**Selected extract**:
____

Does anyone really wonder if Ave Maria will get NAPCIS accreditation?

2) AALE


The American Academy for Liberal Education (AALE) is the accrediting agency whose Title IV gate-keeping privilege was suspended by the federal Department of Education earlier this year. AveWatch was the first to report on this DoE decision and on prior questionable interactions between AALE and Ave Maria administrators.

AveWatch has uncovered more.

Thanks to AveWatch's investigation, which was passed on to (and published in) The Chronicle of Higher Education, AALE's member-applicants finally learned from the media of the DoE's sanction against AALE. A number of member-applicants were not happy with AALE's failure to contact them directly about the DoE sanction - an action that could have significant consequences on member-applicant institutions.

According to interviews conducted with presidents and staff of some AALE member-applicant schools, Ave Maria VP John "Jack" Sites organized conference calls to see what could be done to help fix AALE's fallen standing with the DoE. AMU has a particularly vested interest in AALE's health since AALE pre-accreditation is the school's only current access to Title IV money... and because AMU's temporary pre-accreditation status with AALE expires in two months.

According to one of the member-applicant presidents, the conference call conversations "went beyond expressing our frustration on the part of members and applicants at AALE's management". This president said that each member-applicant was asked to "give $10,000 to AALE to help in their defense against the Department of Education". He stated further:

"What absolutely appalled me was (1) They [AALE] did not inform their applicants of the Department's actions. We found out by the Chronicle. And (2) Anytime someone asks for funds not related to fees, and makes an unspecified request, you're into a severe conflict-of-interest. This was a terrible conflict, a clear and absolute conflict-of-interest."


Why is it a conflict for AALE to solicit or accept donations from member-applicants? If a teacher receives money and help from a student outside of the teacher-student relationship, everyone would question whether that teacher could objectively evaluate that student's examinations back in the classroom. AALE evaluates an institution's ability to meet certain criteria for accreditation. As such, accepting "donations" from member-applicants would introduce gross bias into the accreditation evaluation process.

But, at least one person in those conference calls did not see gifts to AALE as being a conflict - AMU's Jack Sites. Sources report to AveWatch that Sites stated in a conference call that he was "authorized" to give AALE both money and "consultation" to help AALE with their DoE status. One school's president said that AALE's Jeff Wallin "expressed an interest in the money but not the consulting help, and I personally thought that curious."

____

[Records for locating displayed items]

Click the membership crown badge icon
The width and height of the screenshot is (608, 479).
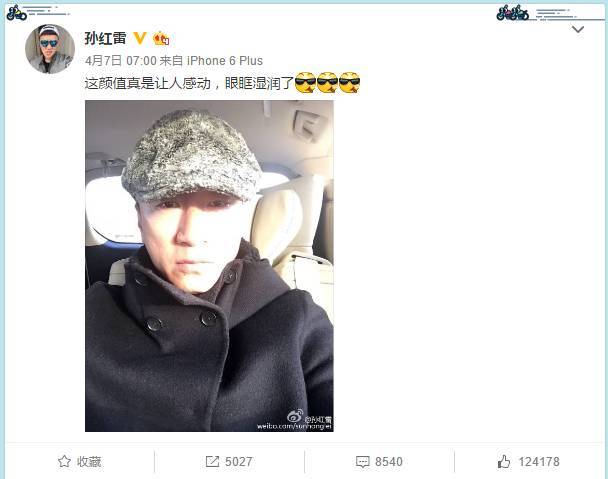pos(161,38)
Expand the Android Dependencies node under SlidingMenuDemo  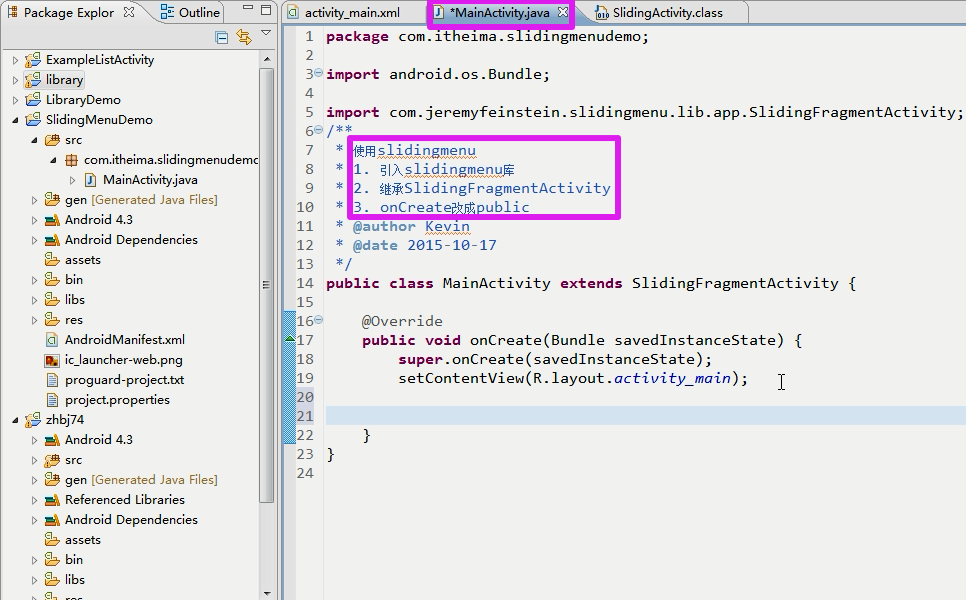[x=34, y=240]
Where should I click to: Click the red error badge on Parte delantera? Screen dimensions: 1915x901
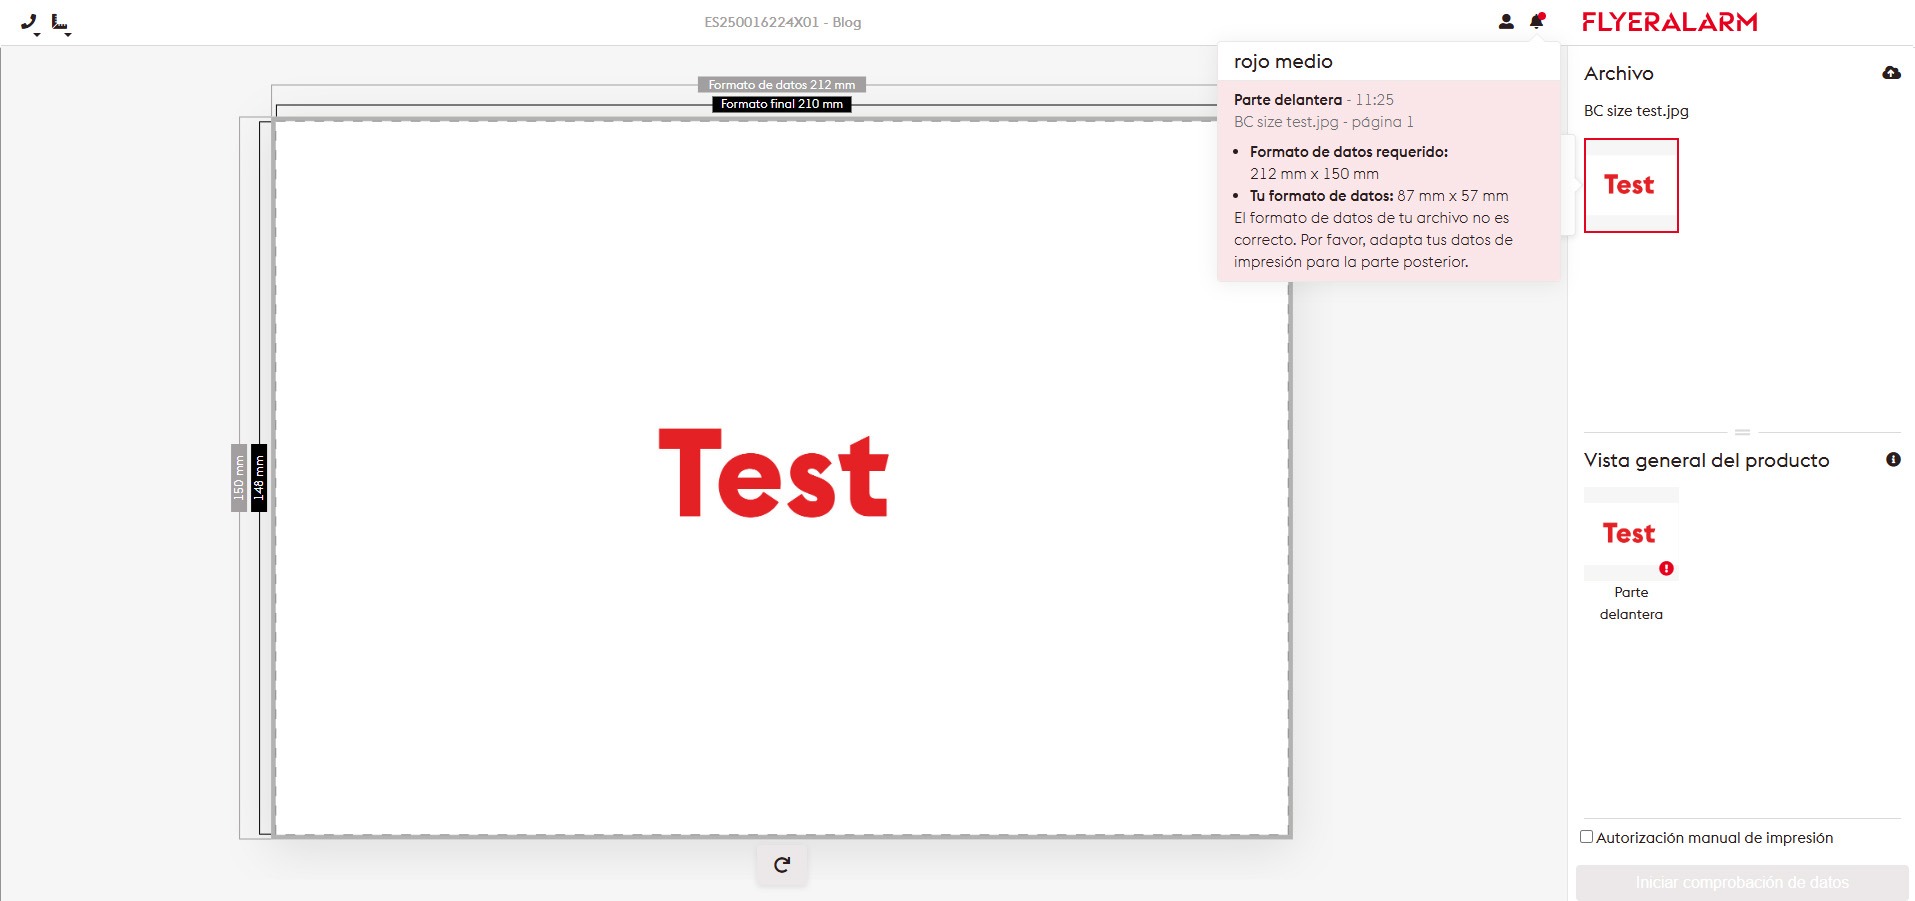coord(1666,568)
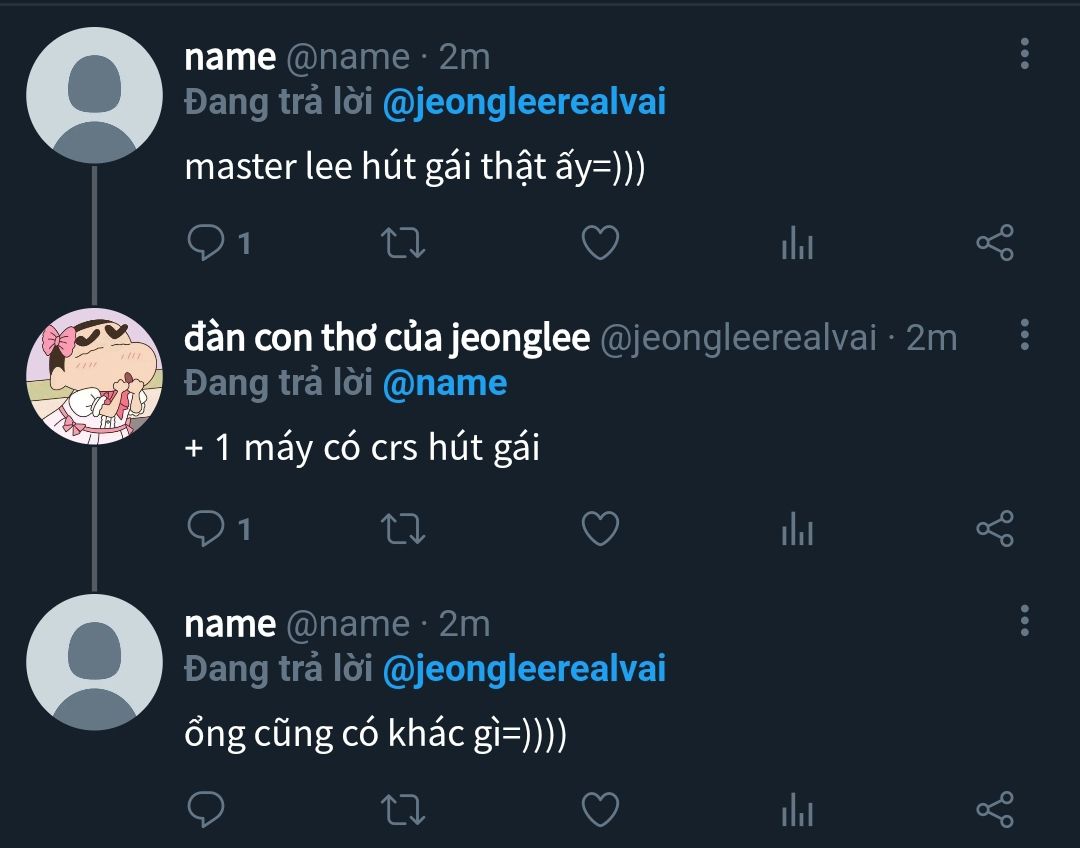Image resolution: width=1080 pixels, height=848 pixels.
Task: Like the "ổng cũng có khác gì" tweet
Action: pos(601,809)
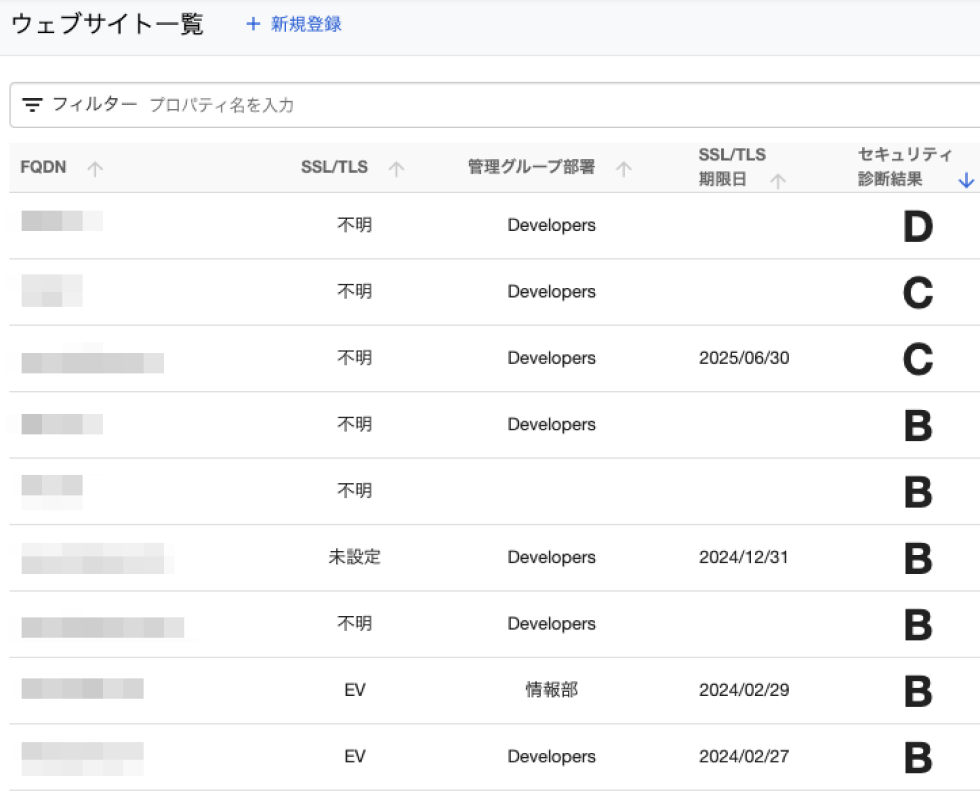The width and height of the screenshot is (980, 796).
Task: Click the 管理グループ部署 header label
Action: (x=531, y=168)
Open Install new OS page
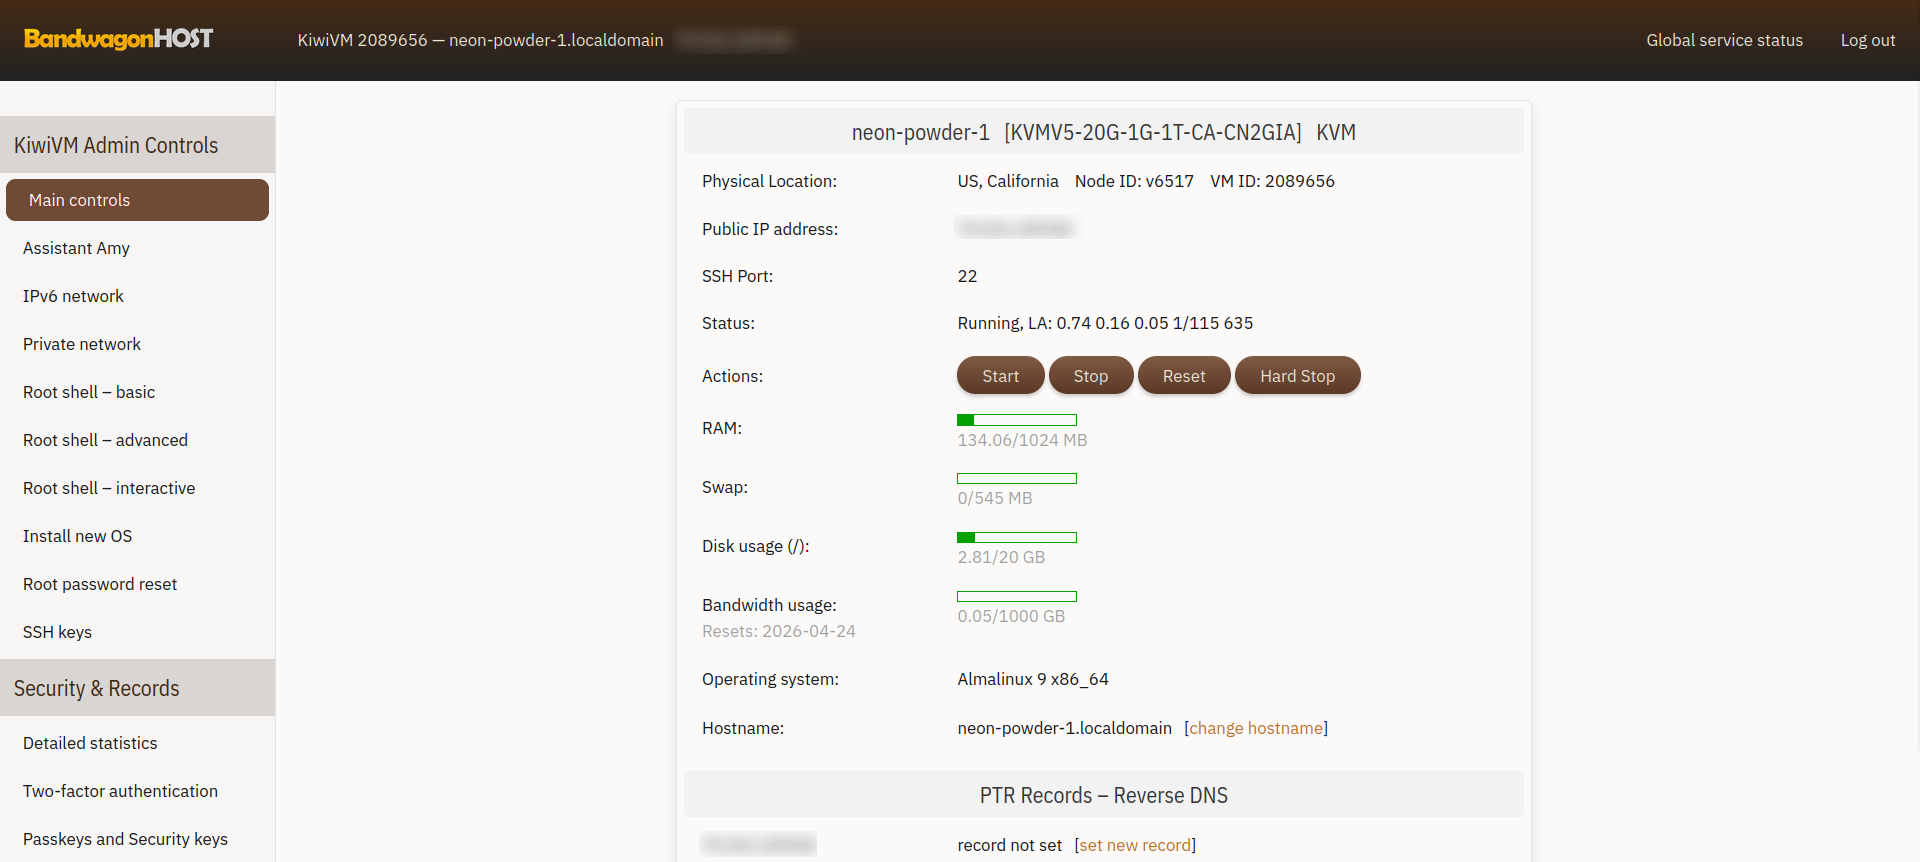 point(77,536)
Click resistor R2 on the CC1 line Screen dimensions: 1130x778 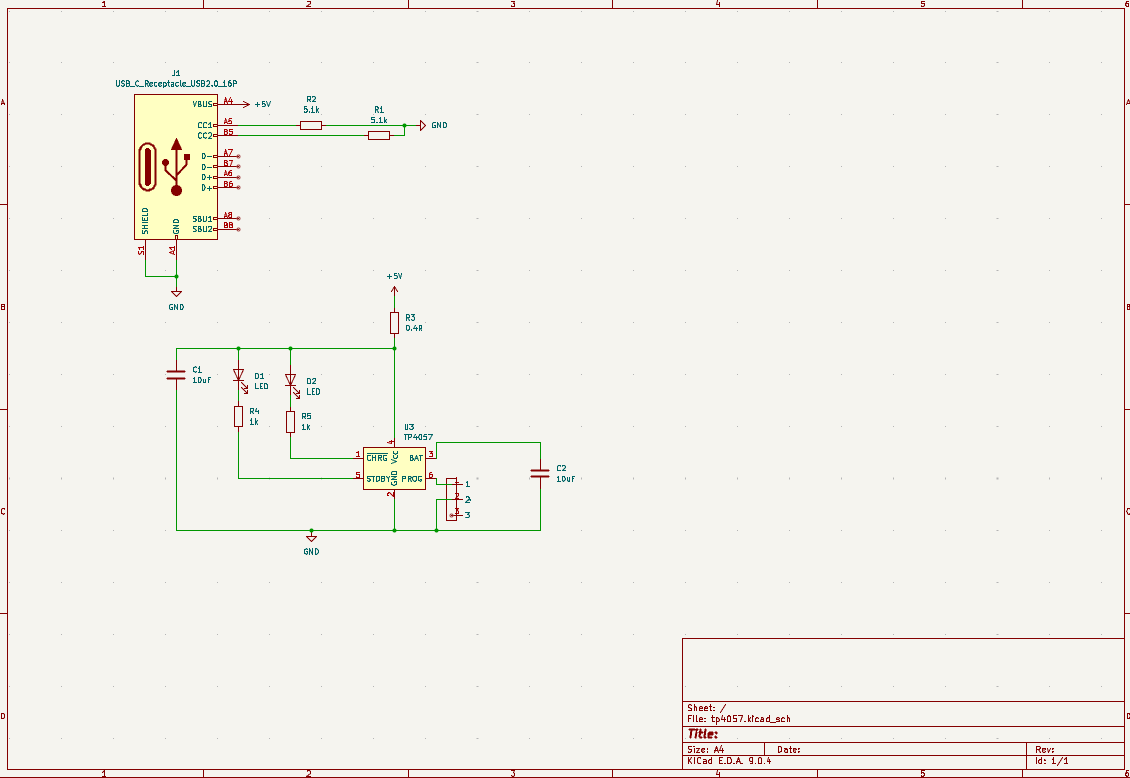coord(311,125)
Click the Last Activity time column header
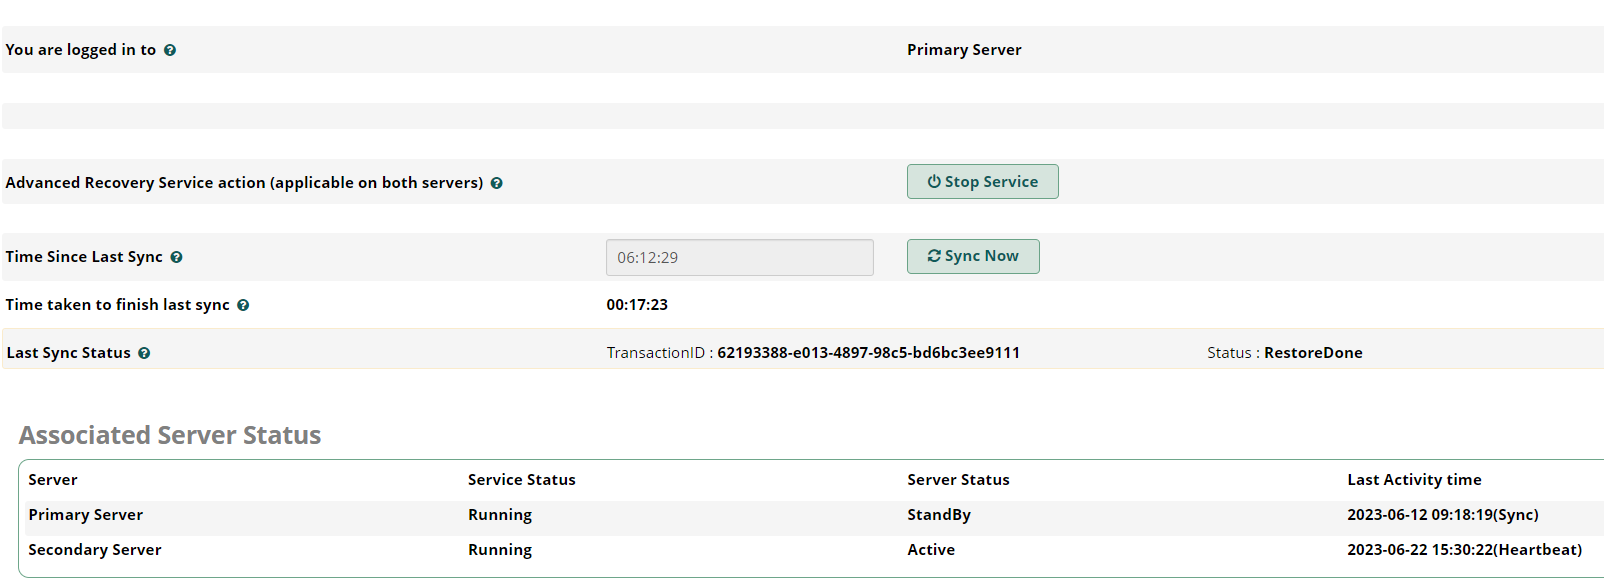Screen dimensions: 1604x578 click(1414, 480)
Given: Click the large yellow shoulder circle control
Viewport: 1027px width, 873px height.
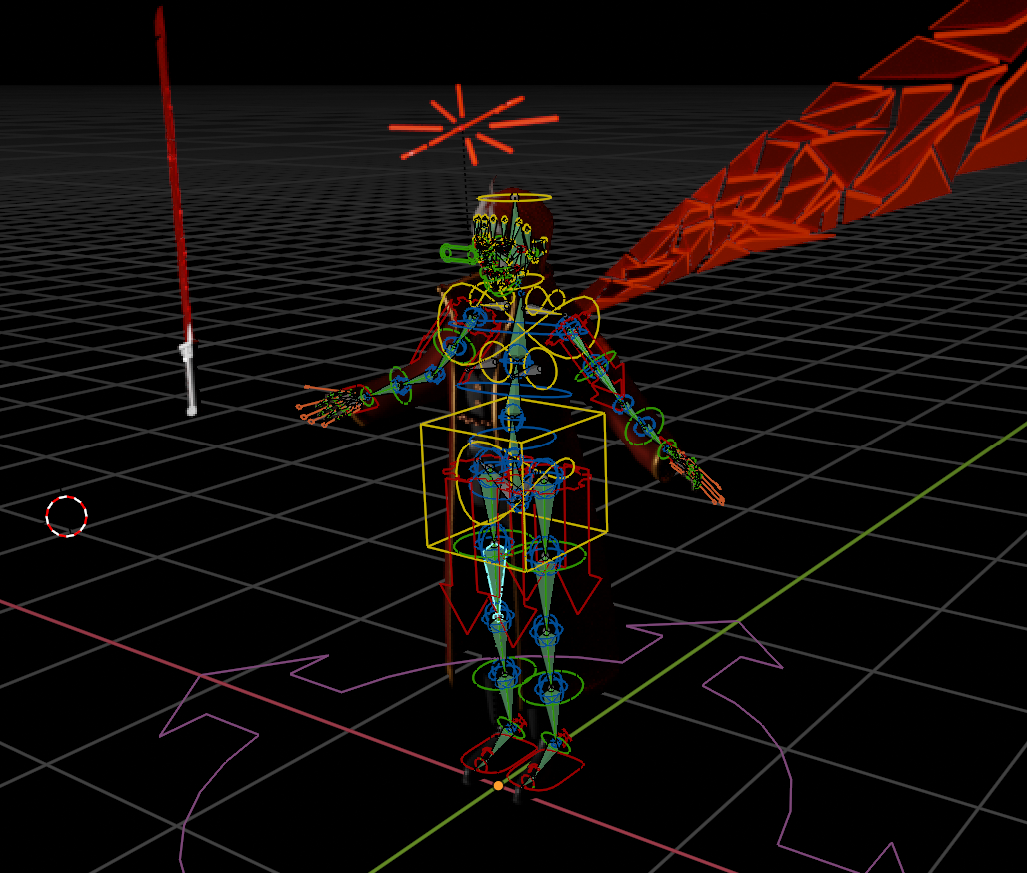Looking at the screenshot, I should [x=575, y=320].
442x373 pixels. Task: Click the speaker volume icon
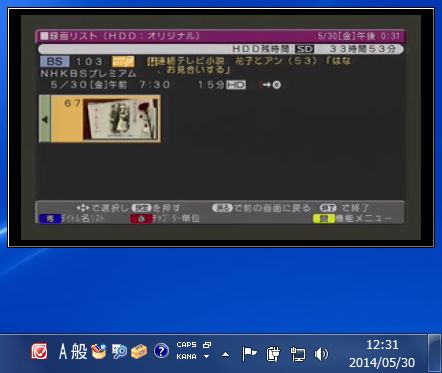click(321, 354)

____

**What the task asks**: In the article on AALE accreditation, how much money was each member-applicant asked to give AALE?

**Exercise result**: $10,000